■ **DATA EXCERPTS**
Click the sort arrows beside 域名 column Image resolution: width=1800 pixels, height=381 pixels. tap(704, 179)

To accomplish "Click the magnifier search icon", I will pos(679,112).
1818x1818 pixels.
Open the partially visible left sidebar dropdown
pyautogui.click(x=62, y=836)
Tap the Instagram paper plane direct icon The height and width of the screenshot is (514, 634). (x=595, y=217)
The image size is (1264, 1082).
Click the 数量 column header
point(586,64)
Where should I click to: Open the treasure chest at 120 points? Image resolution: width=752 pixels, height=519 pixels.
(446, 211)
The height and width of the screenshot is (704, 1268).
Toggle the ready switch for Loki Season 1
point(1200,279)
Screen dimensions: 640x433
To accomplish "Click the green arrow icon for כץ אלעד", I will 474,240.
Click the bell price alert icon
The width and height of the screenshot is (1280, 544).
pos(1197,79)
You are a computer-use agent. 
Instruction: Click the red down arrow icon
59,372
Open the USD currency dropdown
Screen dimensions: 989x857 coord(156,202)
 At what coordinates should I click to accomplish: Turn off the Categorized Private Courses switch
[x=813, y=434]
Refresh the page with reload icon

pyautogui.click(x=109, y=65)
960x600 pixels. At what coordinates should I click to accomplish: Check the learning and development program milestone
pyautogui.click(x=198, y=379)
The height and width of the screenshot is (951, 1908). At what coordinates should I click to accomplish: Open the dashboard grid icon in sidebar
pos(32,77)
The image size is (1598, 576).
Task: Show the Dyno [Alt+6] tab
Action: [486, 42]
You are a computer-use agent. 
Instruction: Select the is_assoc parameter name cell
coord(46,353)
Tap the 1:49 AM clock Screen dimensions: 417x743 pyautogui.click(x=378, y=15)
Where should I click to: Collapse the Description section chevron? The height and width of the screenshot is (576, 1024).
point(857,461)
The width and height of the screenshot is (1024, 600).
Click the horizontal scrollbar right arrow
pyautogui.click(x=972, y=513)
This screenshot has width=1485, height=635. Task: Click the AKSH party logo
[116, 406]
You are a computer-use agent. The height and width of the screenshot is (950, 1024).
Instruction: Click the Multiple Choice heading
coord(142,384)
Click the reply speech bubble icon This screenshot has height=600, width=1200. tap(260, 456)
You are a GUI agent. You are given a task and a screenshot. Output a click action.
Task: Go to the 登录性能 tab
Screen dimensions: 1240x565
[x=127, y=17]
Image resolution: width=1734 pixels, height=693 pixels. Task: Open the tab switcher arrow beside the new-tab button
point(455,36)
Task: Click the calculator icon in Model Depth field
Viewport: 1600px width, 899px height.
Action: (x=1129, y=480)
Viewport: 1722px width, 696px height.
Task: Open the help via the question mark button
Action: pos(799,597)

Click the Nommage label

■ **WORK TO COMPLETE**
Output each line of the material exactly, keeping every word as it appears.

■ **RESULT**
Click the sort arrows beside 域名 column Image resolution: width=1800 pixels, height=381 pixels. tap(704, 179)

To accomplish "Click the magnifier search icon", I will pos(679,112).
1818x1818 pixels.
Open the partially visible left sidebar dropdown
pyautogui.click(x=62, y=836)
Tap the Instagram paper plane direct icon The height and width of the screenshot is (514, 634). (x=595, y=217)
The image size is (1264, 1082).
Click the 数量 column header
point(586,64)
Where should I click to: Open the treasure chest at 120 points? Image resolution: width=752 pixels, height=519 pixels.
(446, 211)
The height and width of the screenshot is (704, 1268).
Toggle the ready switch for Loki Season 1
point(1200,279)
Screen dimensions: 640x433
To accomplish "Click the green arrow icon for כץ אלעד", I will 474,240.
Click the bell price alert icon
The width and height of the screenshot is (1280, 544).
pos(1197,79)
You are a computer-use agent. 
Instruction: Click the red down arrow icon
59,372
Open the USD currency dropdown
Screen dimensions: 989x857 coord(156,202)
 At what coordinates should I click to accomplish: Turn off the Categorized Private Courses switch
[x=813, y=434]
Refresh the page with reload icon

pyautogui.click(x=109, y=65)
960x600 pixels. At what coordinates should I click to accomplish: Check the learning and development program milestone
pyautogui.click(x=198, y=379)
The height and width of the screenshot is (951, 1908). At what coordinates should I click to accomplish: Open the dashboard grid icon in sidebar
pos(32,77)
The image size is (1598, 576).
Task: Show the Dyno [Alt+6] tab
Action: [486, 42]
You are a computer-use agent. 
Instruction: Select the is_assoc parameter name cell
coord(46,353)
Tap the 1:49 AM clock Screen dimensions: 417x743 pyautogui.click(x=378, y=15)
Where should I click to: Collapse the Description section chevron? The height and width of the screenshot is (576, 1024).
point(857,461)
The width and height of the screenshot is (1024, 600).
Click the horizontal scrollbar right arrow
pyautogui.click(x=972, y=513)
This screenshot has width=1485, height=635. Task: Click the AKSH party logo
[116, 406]
You are a computer-use agent. The height and width of the screenshot is (950, 1024).
Instruction: Click the Multiple Choice heading
coord(142,384)
Click the reply speech bubble icon This screenshot has height=600, width=1200. tap(260, 456)
You are a GUI agent. You are given a task and a screenshot. Output a click action.
Task: Go to the 登录性能 tab
Screen dimensions: 1240x565
[x=127, y=17]
Image resolution: width=1734 pixels, height=693 pixels. Task: Open the tab switcher arrow beside the new-tab button
point(455,36)
Task: Click the calculator icon in Model Depth field
Viewport: 1600px width, 899px height.
Action: (x=1129, y=480)
Viewport: 1722px width, 696px height.
Task: Open the help via the question mark button
Action: pos(799,597)

Click the Nommage label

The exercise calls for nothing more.